Functional significance of D1/D5 dopamine receptors role
in plasticity
The reward-related release of dopamine (Cooper, 1991 ; Schultz et
al., 1993 ) affects the incorporation of information into long-term
memory. Our results indicate that dopamine can affect the processes of
activity-dependent synaptic modification, but it remains unclear what
type of synaptic modification is affected and when during the
learning/consolidation processes dopamine effects actually occur. A key
question is how dopamine affects the memory of events that occur before
the arrival of dopamine. There are several possibilities. We consider
the short tetanic stimulation in our experimental paradigm as a signal
to be remembered and D1/D5 dopamine agonist application as reward.

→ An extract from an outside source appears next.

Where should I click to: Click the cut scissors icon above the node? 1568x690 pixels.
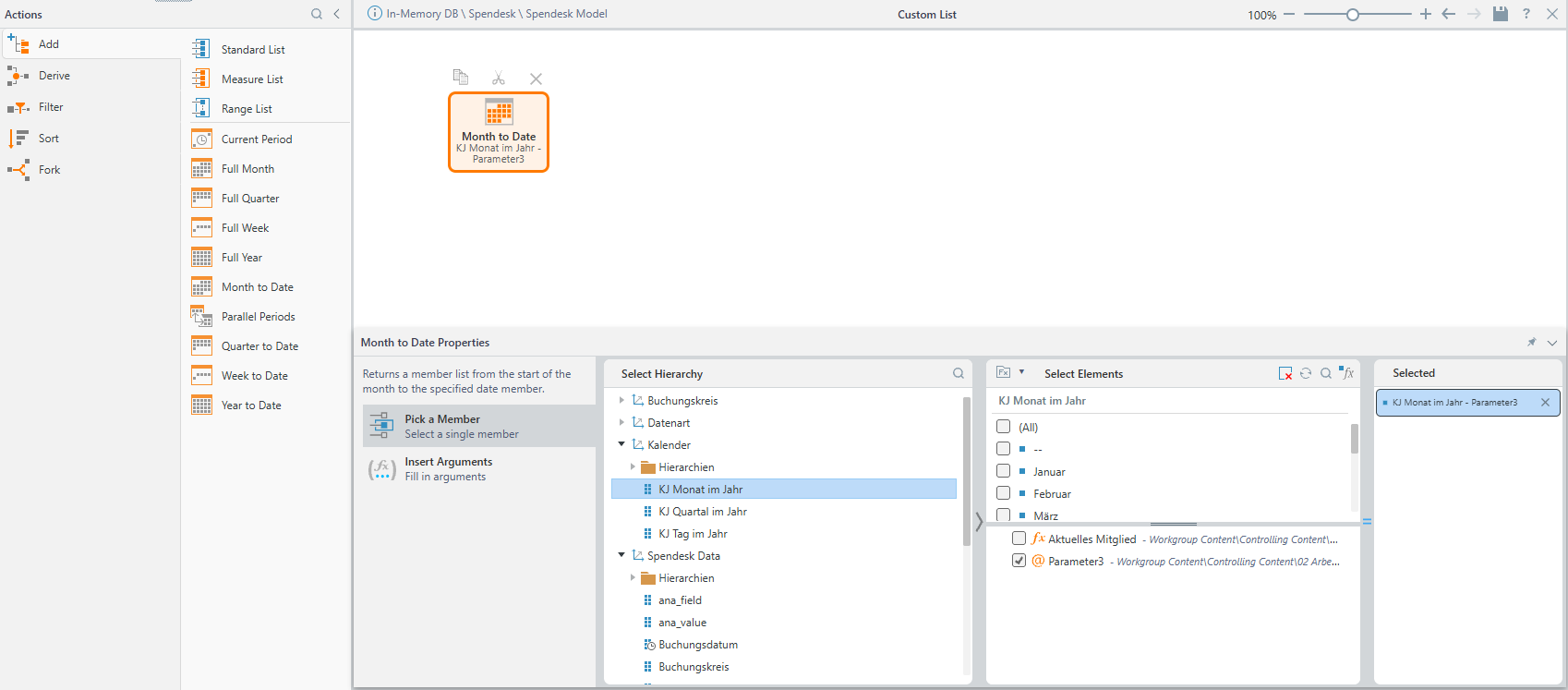(x=499, y=79)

First, dopamine might affect LTP, although dopamine arrived after the
tetanus (Fig. 8A).
According to this view, a signal forms a lasting biochemical trace on
which dopamine can act to enhance or prolong storage. Our previous
experiments have not detected such a process: D1/D5 agonist did not
affect LTP if applied 15-25 sec after the tetanus (Otmakhova and
Lisman, 1996 ). Even late LTP, the slowly developing phase dependent on
CREB phosphorylation and protein synthesis (Frey et al., 1993 ;
Bourtchuladze et al., 1994 ; Stevens, 1994 ; Huang et al., 1996 ),
requires the presence of dopamine during LTP induction (Frey
et al., 1993 ). Behavioral experiments, however, demonstrate that
dopaminergic actions are important even hours after training:
intrahippocampal dopamine agonists given at this time improve memory
retention and antagonists decrease it (Grecksch and Matthies, 1982 ;
Bernabeu et al., 1997 ). Based on the properties of LTP in the slice, it
seems unlikely that these effects are attributable to an action of
dopamine on synapses that underwent LTP several hours before.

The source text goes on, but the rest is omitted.